**TASK GOAL:** From the listing below, copy only the lines from the line that contains "Спецпроекты (217, 57)" to the line that contains "Фотогалереи (282, 1409)", counting those two lines as part of the copy.

**RECORDED INFORMATION:**
----------
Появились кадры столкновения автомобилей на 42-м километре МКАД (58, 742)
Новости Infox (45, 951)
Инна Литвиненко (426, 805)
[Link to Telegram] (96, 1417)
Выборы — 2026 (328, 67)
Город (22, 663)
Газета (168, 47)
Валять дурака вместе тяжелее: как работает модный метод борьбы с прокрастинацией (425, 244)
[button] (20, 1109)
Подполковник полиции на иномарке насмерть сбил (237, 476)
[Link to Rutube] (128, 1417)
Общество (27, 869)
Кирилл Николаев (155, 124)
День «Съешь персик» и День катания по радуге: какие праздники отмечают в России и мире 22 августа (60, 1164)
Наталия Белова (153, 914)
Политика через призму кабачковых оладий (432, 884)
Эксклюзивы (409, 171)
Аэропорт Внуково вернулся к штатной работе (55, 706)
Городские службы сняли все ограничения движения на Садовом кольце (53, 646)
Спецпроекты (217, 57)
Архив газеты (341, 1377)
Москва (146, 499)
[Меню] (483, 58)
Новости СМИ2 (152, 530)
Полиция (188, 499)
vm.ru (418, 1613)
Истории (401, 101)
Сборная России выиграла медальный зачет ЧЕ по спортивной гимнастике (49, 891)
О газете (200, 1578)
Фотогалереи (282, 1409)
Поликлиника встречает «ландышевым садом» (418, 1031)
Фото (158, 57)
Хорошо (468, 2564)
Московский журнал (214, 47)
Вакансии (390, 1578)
----------
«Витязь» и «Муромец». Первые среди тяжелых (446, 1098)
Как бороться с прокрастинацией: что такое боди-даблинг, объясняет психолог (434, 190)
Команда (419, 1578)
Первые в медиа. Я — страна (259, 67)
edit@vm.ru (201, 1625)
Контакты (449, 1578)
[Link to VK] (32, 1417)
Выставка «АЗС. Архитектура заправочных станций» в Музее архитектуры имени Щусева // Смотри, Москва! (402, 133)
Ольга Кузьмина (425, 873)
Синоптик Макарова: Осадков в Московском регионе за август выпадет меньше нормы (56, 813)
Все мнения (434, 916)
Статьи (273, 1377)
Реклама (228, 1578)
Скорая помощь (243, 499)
----------
**YOUR RESPONSE:**
Спецпроекты (217, 57)
Архив газеты (341, 1377)
Москва (146, 499)
[Меню] (483, 58)
Новости СМИ2 (152, 530)
Полиция (188, 499)
vm.ru (418, 1613)
Истории (401, 101)
Сборная России выиграла медальный зачет ЧЕ по спортивной гимнастике (49, 891)
О газете (200, 1578)
Фотогалереи (282, 1409)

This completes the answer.